What's the most efficient way to create a moving average or rolling sum in R? How do you do the rolling function along with a "group by"?
I scratched up a good answer from Achim Zeileis over on the r list. Here's what he said:
library(zoo)
## create data
x <- rnorm(365)
## transform to regular zoo series with "Date" index
x <- zooreg(x, start = as.Date("2004-01-01")) plot(x)
## add rolling/running/moving average with window size 7
lines(rollmean(x, 7), col = 2, lwd = 2)
## if you don't want the rolling mean but rather a weekly ## time series of means you can do
nextfri <- function(x) 7 * ceiling(as.numeric(x - 1)/7) + as.Date(1) xw <- aggregate(x, nextfri, mean)

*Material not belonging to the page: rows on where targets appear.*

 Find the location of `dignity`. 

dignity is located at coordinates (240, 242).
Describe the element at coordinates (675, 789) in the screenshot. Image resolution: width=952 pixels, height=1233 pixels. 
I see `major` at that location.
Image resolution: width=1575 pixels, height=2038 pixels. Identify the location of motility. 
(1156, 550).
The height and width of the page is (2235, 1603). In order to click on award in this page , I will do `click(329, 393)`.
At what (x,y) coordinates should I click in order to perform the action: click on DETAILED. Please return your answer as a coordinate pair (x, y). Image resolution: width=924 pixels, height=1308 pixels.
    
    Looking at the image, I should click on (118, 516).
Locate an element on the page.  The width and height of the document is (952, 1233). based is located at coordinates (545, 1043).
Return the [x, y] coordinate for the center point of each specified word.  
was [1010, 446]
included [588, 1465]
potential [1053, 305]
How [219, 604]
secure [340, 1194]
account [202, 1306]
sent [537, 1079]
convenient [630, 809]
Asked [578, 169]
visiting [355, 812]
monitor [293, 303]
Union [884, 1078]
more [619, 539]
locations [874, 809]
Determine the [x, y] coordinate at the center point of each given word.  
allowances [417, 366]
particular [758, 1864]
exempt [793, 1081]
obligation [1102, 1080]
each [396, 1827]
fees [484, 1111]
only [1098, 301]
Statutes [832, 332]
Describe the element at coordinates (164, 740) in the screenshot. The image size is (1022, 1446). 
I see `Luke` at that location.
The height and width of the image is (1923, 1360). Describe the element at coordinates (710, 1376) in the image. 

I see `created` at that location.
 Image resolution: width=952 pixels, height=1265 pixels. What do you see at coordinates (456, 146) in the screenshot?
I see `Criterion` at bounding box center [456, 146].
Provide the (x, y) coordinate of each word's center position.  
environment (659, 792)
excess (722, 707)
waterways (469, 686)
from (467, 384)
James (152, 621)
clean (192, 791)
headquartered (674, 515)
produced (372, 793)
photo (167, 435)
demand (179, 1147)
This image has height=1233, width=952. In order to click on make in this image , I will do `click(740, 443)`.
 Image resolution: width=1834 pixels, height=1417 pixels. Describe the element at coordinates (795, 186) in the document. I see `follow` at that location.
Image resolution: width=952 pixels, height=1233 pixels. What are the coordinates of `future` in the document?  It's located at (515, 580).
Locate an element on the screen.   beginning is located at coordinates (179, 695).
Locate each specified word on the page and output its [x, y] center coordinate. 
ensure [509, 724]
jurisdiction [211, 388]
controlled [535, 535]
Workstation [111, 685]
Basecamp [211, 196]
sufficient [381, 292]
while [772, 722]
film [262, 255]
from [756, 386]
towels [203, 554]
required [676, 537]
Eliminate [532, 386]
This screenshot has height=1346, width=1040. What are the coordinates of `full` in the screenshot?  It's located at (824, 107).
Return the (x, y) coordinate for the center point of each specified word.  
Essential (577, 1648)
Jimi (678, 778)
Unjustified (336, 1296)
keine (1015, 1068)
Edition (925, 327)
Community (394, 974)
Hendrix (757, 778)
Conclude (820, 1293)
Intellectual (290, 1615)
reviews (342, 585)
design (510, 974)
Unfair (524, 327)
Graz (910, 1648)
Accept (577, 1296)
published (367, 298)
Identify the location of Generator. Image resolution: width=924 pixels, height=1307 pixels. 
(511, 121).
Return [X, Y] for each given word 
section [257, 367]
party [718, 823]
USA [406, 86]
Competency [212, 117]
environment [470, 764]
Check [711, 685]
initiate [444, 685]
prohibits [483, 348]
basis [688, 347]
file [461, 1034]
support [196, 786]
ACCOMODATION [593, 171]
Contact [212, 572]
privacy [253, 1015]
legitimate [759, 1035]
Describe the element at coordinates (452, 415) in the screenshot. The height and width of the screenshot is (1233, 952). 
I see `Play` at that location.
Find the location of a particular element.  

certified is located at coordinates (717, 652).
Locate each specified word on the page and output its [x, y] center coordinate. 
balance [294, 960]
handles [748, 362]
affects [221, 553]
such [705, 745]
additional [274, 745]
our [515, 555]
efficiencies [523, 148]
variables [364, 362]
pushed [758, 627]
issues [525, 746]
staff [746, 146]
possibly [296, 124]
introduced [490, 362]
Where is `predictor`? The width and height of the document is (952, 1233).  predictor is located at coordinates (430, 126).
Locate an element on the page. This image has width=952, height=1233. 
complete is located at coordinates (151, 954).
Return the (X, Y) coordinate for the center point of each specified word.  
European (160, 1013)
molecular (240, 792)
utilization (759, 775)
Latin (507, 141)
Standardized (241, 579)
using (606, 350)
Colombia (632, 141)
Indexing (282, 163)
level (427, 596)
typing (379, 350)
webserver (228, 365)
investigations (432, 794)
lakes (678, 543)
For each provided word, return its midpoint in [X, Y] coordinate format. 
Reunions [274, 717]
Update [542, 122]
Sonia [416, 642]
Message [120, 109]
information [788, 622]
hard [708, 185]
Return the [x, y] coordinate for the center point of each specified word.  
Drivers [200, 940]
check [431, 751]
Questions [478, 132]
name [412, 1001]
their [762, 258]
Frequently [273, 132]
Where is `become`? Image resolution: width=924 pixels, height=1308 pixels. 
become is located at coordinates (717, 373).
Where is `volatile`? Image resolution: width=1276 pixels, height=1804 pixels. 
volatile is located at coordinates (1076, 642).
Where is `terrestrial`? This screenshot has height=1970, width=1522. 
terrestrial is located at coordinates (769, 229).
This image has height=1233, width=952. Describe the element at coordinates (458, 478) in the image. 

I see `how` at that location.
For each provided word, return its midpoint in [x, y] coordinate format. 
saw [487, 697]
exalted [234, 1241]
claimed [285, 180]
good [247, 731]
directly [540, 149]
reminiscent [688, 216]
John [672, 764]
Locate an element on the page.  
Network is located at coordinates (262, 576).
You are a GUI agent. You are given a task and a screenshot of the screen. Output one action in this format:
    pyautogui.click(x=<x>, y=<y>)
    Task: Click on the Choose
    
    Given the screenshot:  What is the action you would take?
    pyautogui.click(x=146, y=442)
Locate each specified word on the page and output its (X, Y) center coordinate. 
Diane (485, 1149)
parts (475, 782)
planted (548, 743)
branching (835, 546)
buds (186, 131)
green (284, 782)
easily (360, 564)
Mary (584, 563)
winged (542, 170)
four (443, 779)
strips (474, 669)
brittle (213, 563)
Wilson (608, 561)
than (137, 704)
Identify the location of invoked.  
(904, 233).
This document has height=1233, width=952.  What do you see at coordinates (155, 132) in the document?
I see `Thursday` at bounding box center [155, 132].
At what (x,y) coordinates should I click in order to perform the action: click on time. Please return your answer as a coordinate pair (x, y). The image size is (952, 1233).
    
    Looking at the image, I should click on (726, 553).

## nextfri is a function which computes for a certain "Date" ## the next friday. xw is then the weekly series.
lines(xw, col = 4)
Achim went on to say:
Note, that the difference between is rolling mean and the aggregated series is due to different alignments. This can be changed by changing the 'align' argument in
rollmean()
or thenextfri()
function in the aggregate call.
All this came from Achim, not from me: http://tolstoy.newcastle.edu.au/R/help/05/06/6785.html
While zoo is great, sometimes there are simpler ways. If you data behaves nicely, and is evenly spaced, the embed() function effectively lets you create multiple lagged version of a time series. If you look inside the VARS package for vector auto-regression, you will see that the package author chooses this route.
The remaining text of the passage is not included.